Manassas Journal Messenger | Lawyer: Man in hit and run accident to plead guilty
A man who hit and severely injured a 7-year-old boy in August will plead guilty to felony hit and run, his lawyer said Tuesday.
Fuhard Muhammad Kaloko, 21, of 3806 Delmar Drive in Dale City waived his right to a preliminary hearing in General District Court. Kaloko will plead guilty in Prince William County Circuit Court on Nov. 5, his lawyer said. In exchange, misdemeanor hit and run charge and driving on a suspended license charge were dropped.
Jeremiah Spence-Baker, who was in court, didn’t look like the victim of a calamitous accident barely more than two months ago.
His skin, formerly covered with scabs and red with popped blood vessels, looks healthy. The once swollen, black and blue skin around his eyes is normal. Evidence of his road rash has all but disappeared.
On his way to McDonald’s for lunch, Jeremiah was smiling and in good spirits after the court proceeding.
He said Tuesday he is “sad because the guy hit me.”
Jeremiah was pinned under the car Kaloko was driving Aug. 3 after the 21-year-old jumped a curb on Bremerton Drive in Dale City. When Jeremiah was hit, he was carried by the car until it hit a tree stump.
Lying on the grass with an object piercing his lower intestines, he saw the driver’s feet as Kaloko ran away.
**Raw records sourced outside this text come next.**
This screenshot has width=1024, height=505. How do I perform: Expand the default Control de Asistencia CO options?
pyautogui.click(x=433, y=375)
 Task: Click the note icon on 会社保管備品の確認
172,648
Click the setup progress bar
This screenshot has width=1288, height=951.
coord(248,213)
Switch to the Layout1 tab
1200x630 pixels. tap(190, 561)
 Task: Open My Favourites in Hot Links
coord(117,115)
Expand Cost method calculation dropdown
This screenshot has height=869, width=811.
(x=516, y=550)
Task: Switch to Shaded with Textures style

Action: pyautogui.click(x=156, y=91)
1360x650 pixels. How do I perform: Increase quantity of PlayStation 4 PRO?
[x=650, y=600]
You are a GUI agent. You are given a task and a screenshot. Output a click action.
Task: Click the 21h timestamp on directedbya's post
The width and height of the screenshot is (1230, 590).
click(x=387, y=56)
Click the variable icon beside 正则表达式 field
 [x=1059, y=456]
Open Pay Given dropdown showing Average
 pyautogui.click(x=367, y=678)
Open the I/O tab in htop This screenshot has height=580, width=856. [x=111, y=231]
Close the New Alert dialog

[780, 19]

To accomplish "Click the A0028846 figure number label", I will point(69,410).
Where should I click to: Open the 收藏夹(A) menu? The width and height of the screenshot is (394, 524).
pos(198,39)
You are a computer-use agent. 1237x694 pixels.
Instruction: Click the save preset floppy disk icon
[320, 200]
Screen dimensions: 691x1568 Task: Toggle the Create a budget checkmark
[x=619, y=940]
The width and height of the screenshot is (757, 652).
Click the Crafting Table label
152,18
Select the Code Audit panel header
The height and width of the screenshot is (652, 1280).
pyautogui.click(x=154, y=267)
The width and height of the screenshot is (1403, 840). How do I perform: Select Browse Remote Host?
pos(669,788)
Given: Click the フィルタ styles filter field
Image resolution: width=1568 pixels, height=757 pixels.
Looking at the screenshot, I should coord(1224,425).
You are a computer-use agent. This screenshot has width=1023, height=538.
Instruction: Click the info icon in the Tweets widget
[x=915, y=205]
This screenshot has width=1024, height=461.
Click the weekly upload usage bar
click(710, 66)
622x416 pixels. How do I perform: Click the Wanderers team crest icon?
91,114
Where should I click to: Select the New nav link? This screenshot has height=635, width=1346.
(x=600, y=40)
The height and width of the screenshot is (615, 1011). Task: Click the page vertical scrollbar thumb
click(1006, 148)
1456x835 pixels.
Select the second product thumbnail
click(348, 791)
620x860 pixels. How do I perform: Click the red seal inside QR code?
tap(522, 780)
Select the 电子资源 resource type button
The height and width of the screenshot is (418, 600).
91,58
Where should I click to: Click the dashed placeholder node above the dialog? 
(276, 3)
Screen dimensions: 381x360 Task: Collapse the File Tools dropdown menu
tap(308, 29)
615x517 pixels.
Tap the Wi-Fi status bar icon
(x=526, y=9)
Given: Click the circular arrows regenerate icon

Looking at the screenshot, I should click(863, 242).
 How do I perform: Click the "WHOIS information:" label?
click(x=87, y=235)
“Why did that guy hit me and leave the car on me?” Jeremiah asked his 29-year-old mother, Meredith Spence, in August.
Witnesses and police say the accident happened because Kaloko hit a parked Chevrolet Impala on Birchdale Avenue. Tom Caprara, a resident on that street who witnessed the accident, followed Kaloko in his truck. He and another man in the neighborhood drove to a home on the end of Bremerton Drive to confront Kaloko. Moments later Caprara returned, but without Jason Smith, who had accompanied the witness.
Welbie Frazier, Smith’s future father-in-law, said the men saw Kaloko speeding down the street when they went back to get Smith. They stopped in the road to block the Kaloko’s Acura from getting by, police said. Cars were coming in the opposite direction, and the Acura swerved around one vehicle at Bremerton’s intersection with Belleville. It was then the car jumped the curb.
Jeremiah was pulled from underneath by witnesses; neighborhood men captured Kaloko in the woods a short time later.
Although Jeremiah is doing better, he still has a long way to go, said his grandmother Barbara Baker.
He will undergo a balloon test at the end of the month to see if his muscles have healed enough for doctors to repair the damaged section of lower intestines. When they do, he will be in the hospital for another week. He is being home-schooled.